Pour compliquer encore un peu plus la situation, le Hamas rappelle qu'il a remporté les dernières élections législatives, organisées en 2006, et qu'il est donc le représentant légitime du peuple palestinien. Si elle est le seul gouvernement reconnu et soutenu financièrement par la communauté internationale, l'Autorité palestinienne ne gouverne plus que par décrets, son mandat ayant expiré sans nouveau scrutin, Israël assurant la sécurité en Cisjordanie.

Dans les rues de Gaza, l'initiative d'Abbas est sur toutes les lèvres, mais les opinions varient.

Awny Ouda, étudiant de 23 ans à l'université islamique de Gaza, ne veut pas d'un Etat basé sur les frontières de 1967. "Abbas veut donner les restes de notre terre et de nos droits sur un plateau d'argent à l'occupation", estime-t-il. "Reconnaître l'Etat palestinien sur les frontières de 1967 nous empêcherait de revenir à nos terres de 1948".

Rawan Hassan, un professeur de 42 ans, évoque, lui, "une mesure cosmétique". Mais Zouheïr Hamdane, un serveur de 25 ans, pense que les Palestiniens n'ont plus rien à perdre et qu'ils attirent au moins l'attention internationale. "Ces dernières semaines, le monde a cherché à comprendre ce qui se passe, et c'est quelque chose de rare de voir le nom de Palestine à la télévision sans lien avec la violence et le sang", dit-il.

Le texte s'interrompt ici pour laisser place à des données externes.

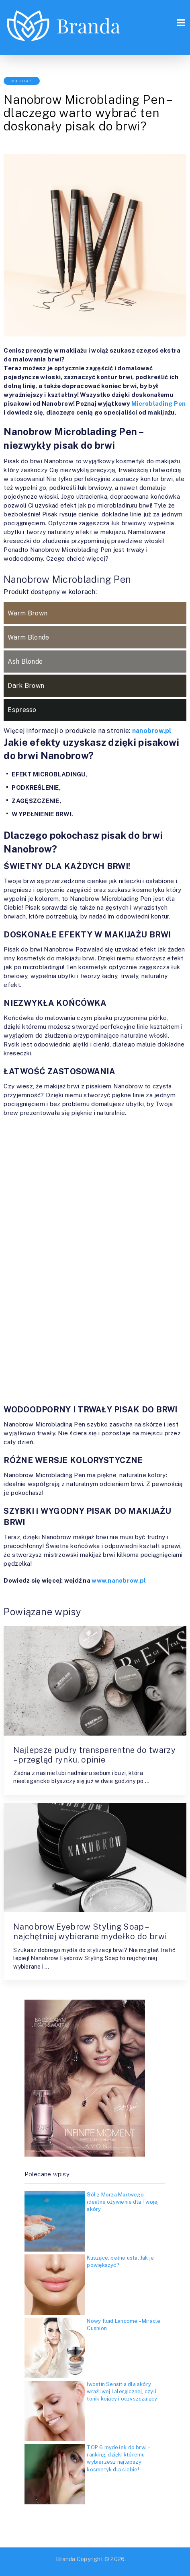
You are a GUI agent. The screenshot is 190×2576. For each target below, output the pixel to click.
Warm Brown (27, 613)
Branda (65, 2559)
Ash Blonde (25, 661)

Si l'initiative d'Abbas ne devrait pas modifier sensiblement la vie quotidienne dans les territoires palestiniens, même en cas d'issue positive, Bassam Zoubaïdeh, professeur à l'université de Bir Zeït, préfère pour sa part insister sur les "messages importants" délivrés par le président de l'Autorité palestinienne.

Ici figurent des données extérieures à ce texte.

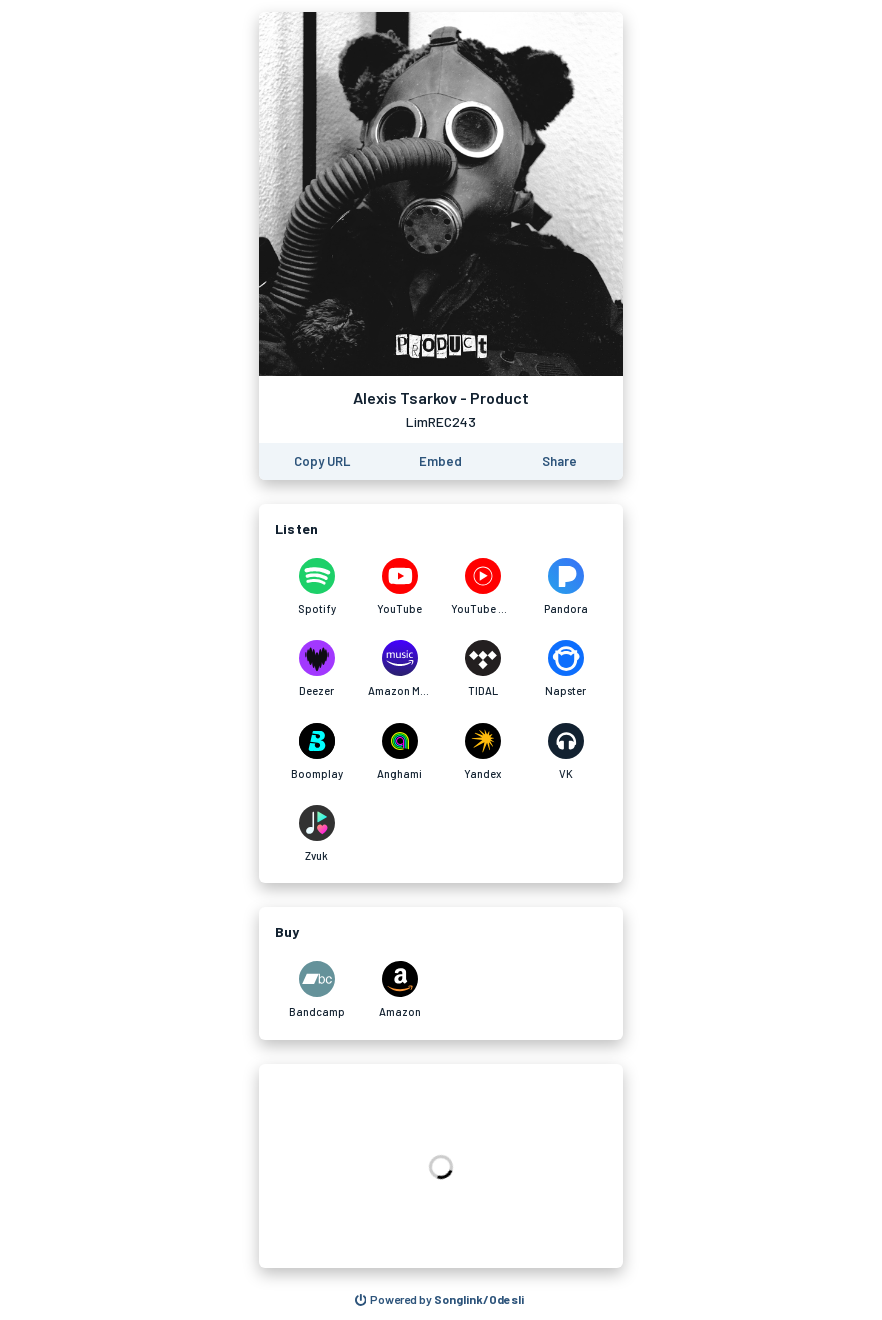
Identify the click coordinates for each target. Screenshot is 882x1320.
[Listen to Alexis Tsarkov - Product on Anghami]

"Le message important est à destination des Palestiniens à l'intérieur du pays: il ne transige pas véritablement sur les enjeux principaux, à savoir qu'aller aux Nations unies n'est pas une fin en soi", a-t-il expliqué samedi lors d'une manifestation palestinienne au point de passage de Kalandia, à Jérusalem. "C'est un homme qui a promis que le processus serait long, et il continuera ce processus, que ce soit par le biais de l'ONU ou après, en capitalisant sur cette initiative, jusqu'à la matérialisation d'un Etat".